Evidence of a Bronze Age farming community has been uncovered by a team of archaeologists.

The dig, in Hackbridge, was commissioned by Sutton Council as a follow-up to an archaeological dig in 1998 on adjacent land to the south of the site at Wandle Meadows, now the Bedzed site, which found evidence of a large-scale, Bronze Age settlement.

The work legally had to be undertaken before the building of an extension of Hackbridge Primary School could commence on the site, which has been vacant for a number of years but was previously utilised as a sewage treatment plant.

A group of four archaeologists from the AOC Archaeology Group spent four weeks excavating about 1.7 hectares of land. They used diggers and archaeological equipment to remove 1m of salt and earth before exploring the site by hand.

Several indicators that a small farming community lived there about 4,000 years ago were uncovered. Field boundaries dating to about 2,000BC, indicated by ditches dug to separate fields from each other, and holes for wooden posts, which would have been fence lines, used to tether animals or part of the wooden walls of a house were discovered.

No physical artifacts, however, were found dating back to the Bronze Age. Instead, bizarrely an almond Mars bar wrapper, a limited edition version of the popular snack, was found at the centre of the site inside a pit filled with rubble.

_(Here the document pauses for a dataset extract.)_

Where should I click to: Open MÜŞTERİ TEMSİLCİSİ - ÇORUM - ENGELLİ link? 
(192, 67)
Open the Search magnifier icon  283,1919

Archaeologist Les Capon, project officer at AOC Archaeology, said: “There may have been a small community of two or three families but we can’t prove they were living directly on the ground the school is going to be built on.

“Without evidence of a house on our exact site here or any dating evidence it is more deductive reasoning than proof. The evidence may live a couple of metres to the east or north just outside the area we are digging in.”

Construction of the new primary school is expected to start in April 2016, with the school to open in September 2017.